- [Data shown]

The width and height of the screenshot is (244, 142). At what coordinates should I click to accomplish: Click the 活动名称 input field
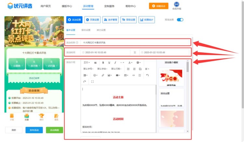[135, 42]
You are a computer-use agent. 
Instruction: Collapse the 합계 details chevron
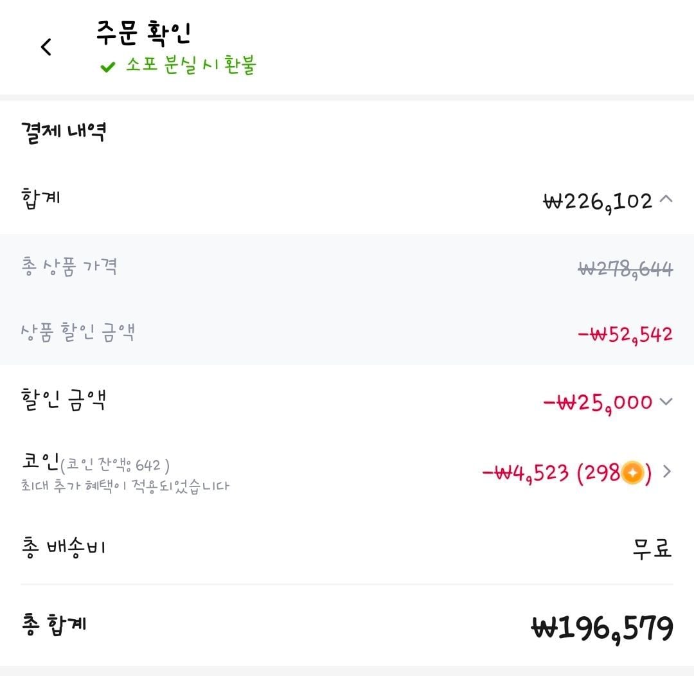coord(666,200)
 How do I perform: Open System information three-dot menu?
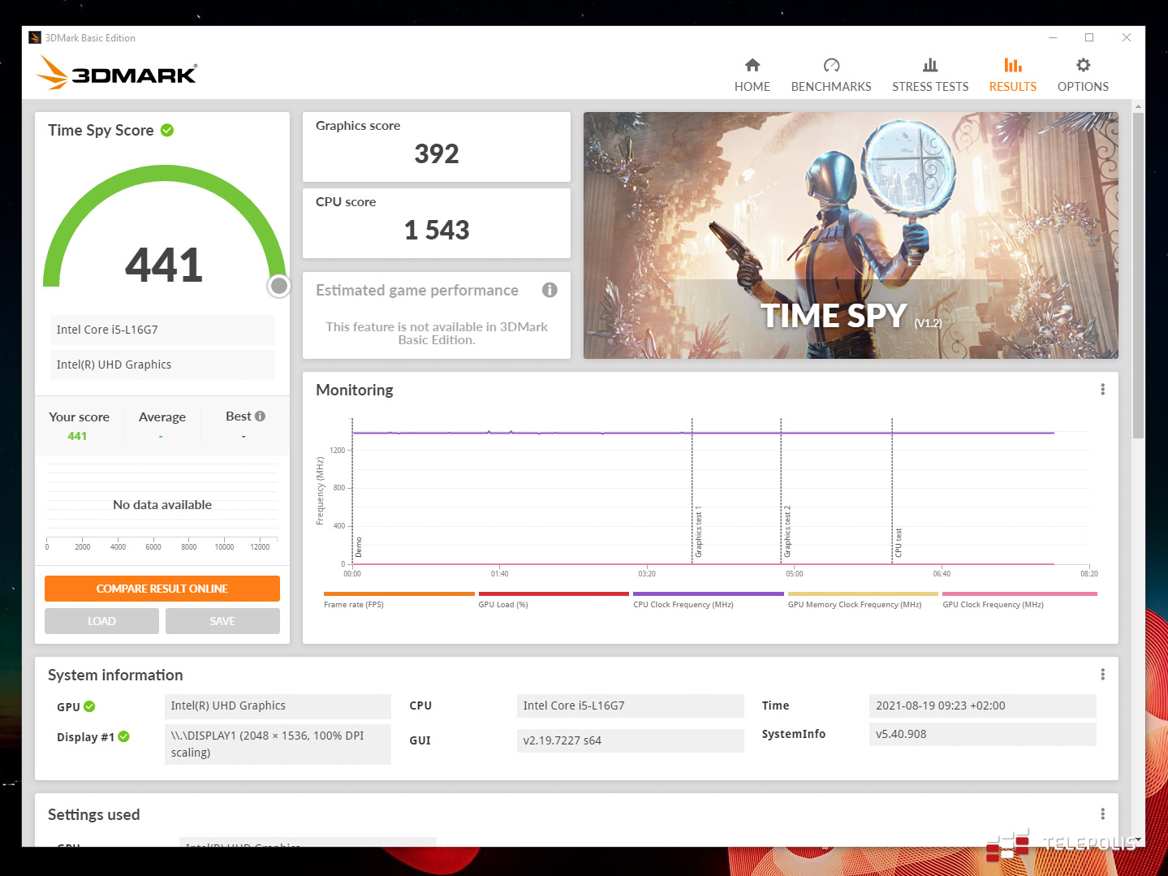click(x=1102, y=675)
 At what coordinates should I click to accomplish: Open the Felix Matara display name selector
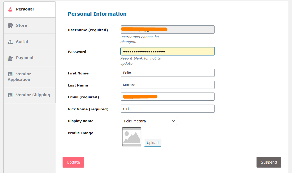pos(149,121)
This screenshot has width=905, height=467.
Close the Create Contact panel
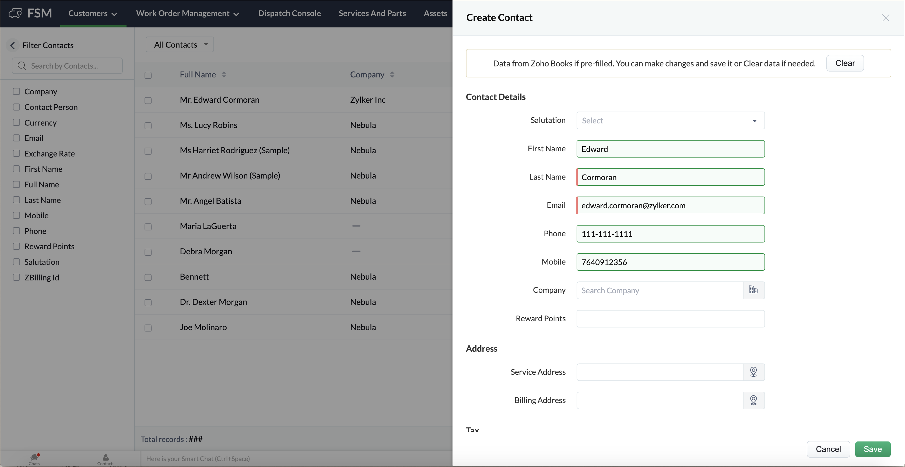[885, 18]
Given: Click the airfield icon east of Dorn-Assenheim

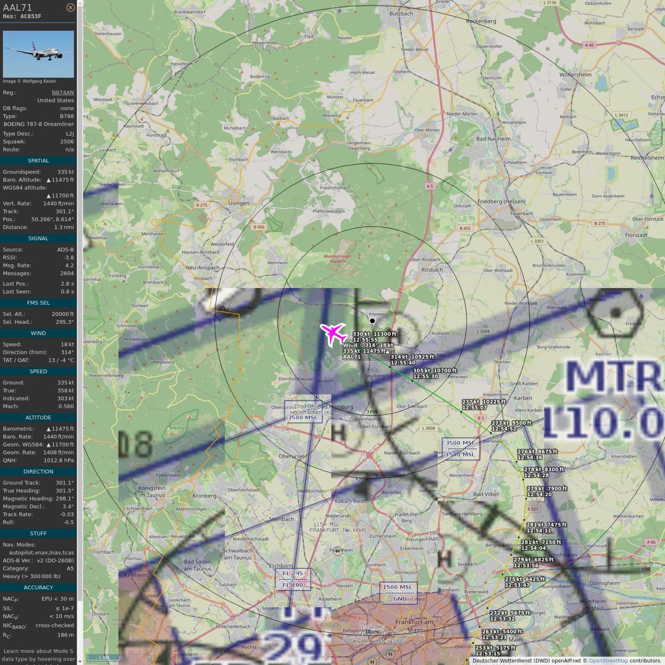Looking at the screenshot, I should [652, 196].
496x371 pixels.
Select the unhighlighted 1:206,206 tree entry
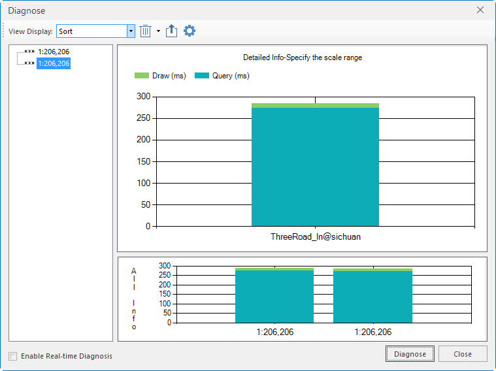tap(54, 52)
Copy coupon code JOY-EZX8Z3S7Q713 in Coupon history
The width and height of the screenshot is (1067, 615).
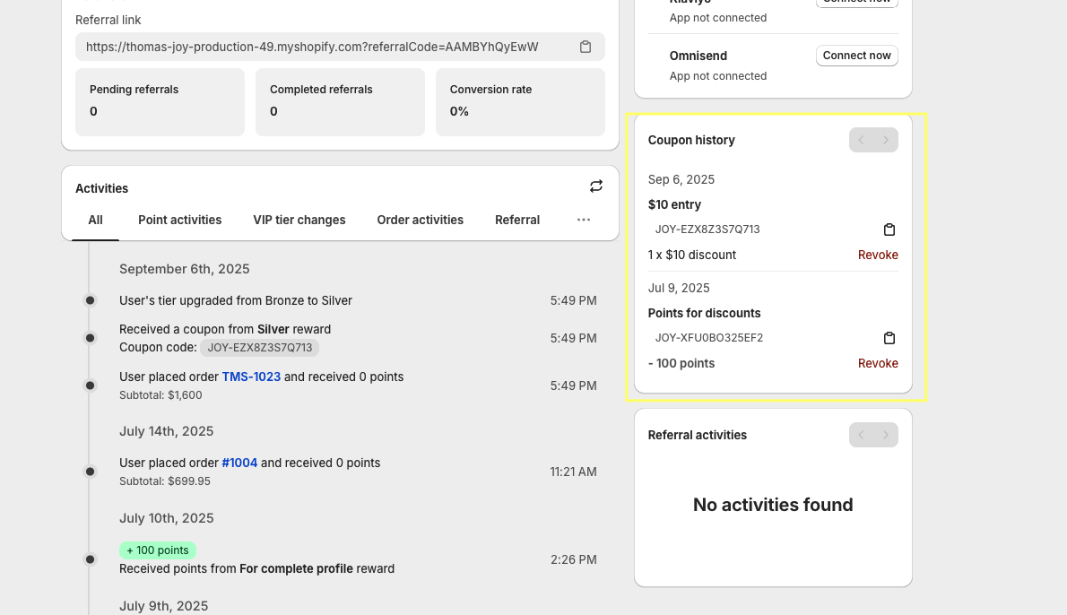pyautogui.click(x=889, y=230)
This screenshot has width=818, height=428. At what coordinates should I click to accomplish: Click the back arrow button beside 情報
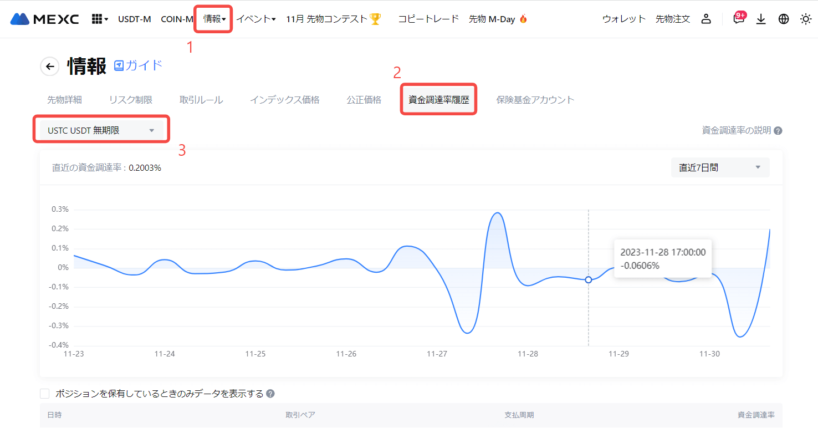tap(50, 67)
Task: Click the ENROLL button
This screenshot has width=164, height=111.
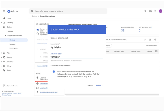Action: 99,86
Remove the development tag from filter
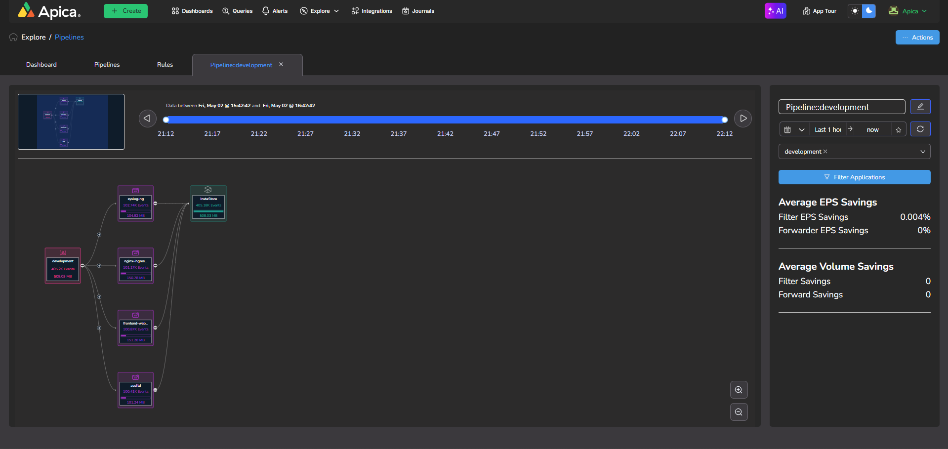The height and width of the screenshot is (449, 948). [825, 152]
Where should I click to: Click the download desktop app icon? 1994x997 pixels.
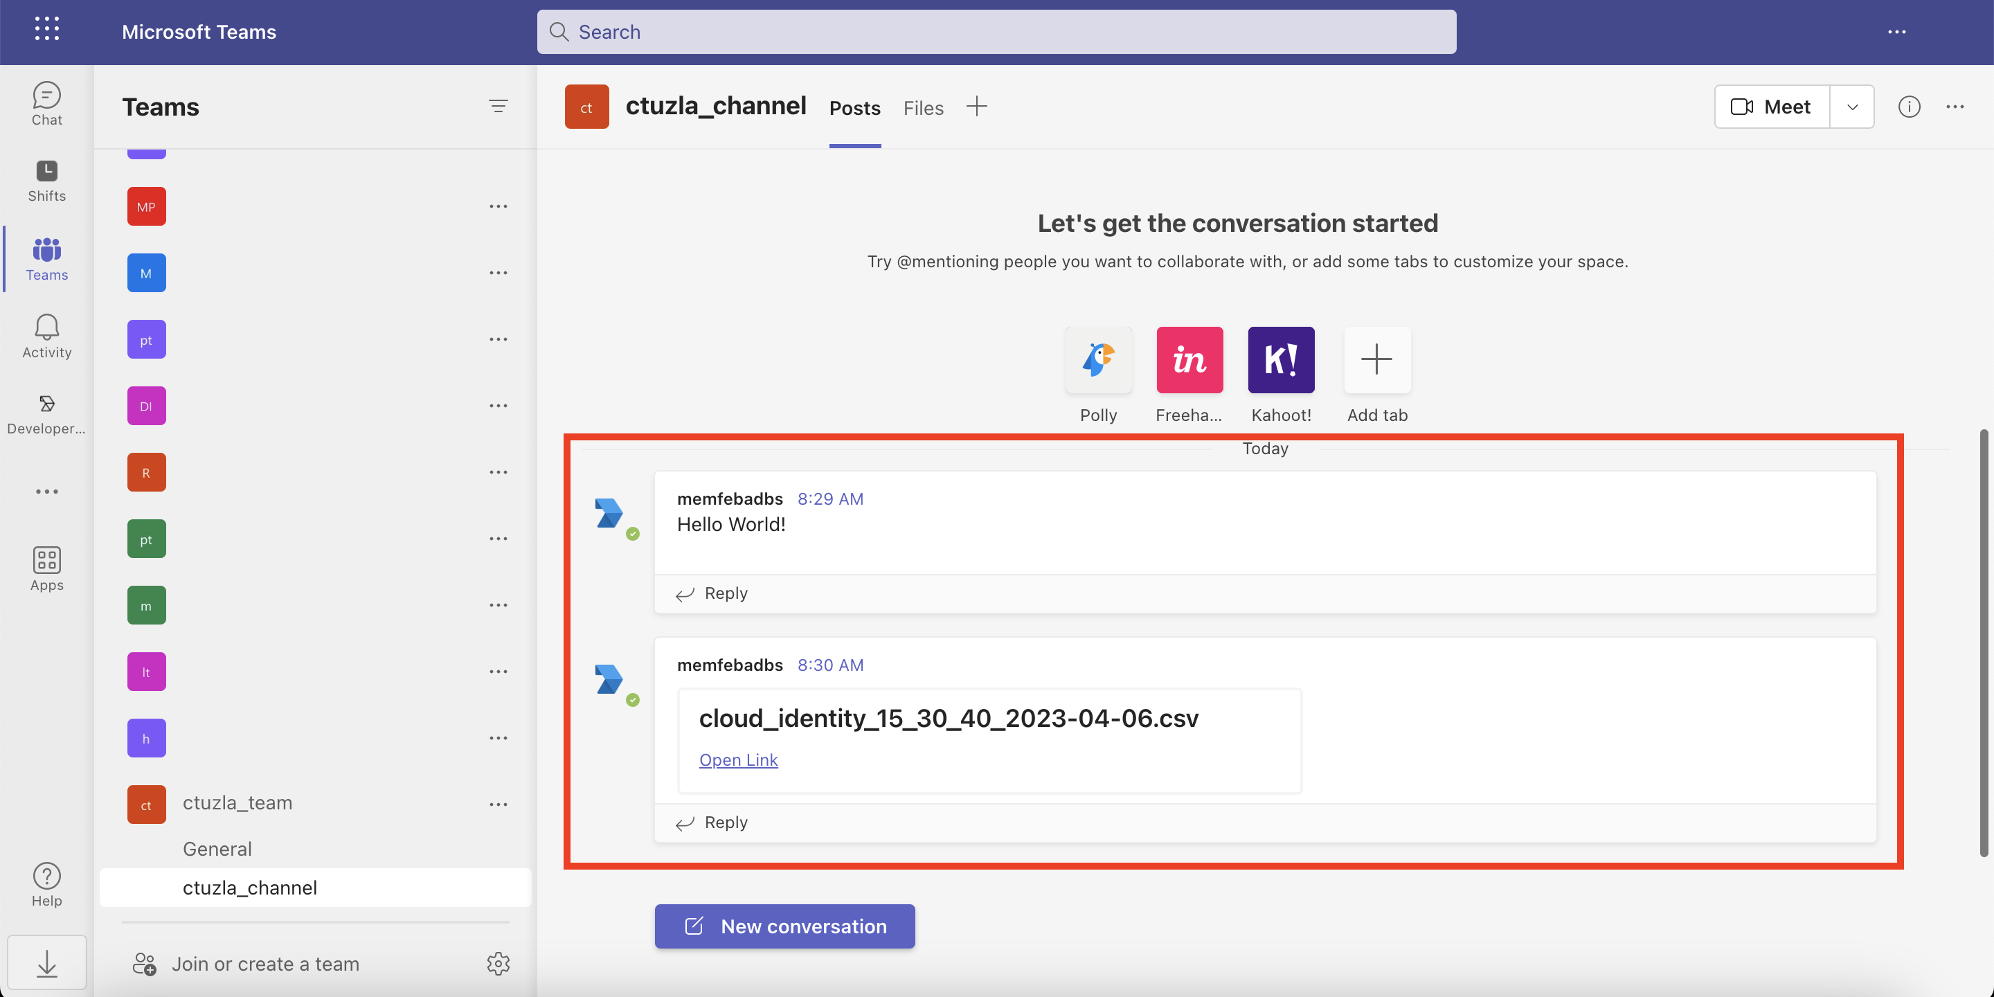tap(46, 962)
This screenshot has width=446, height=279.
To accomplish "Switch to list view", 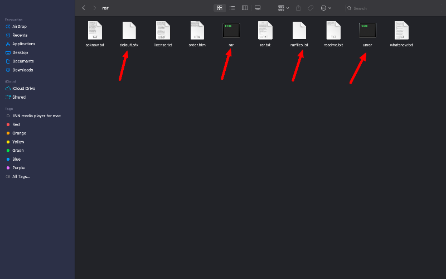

- [Objective]
Pull out each line of the items above that contains the word "button" and copy it.

- [Written solution]
This screenshot has width=818, height=428. At what coordinates should I click to accomplish: Click the back arrow button beside 情報
Task: Click the ENROLL button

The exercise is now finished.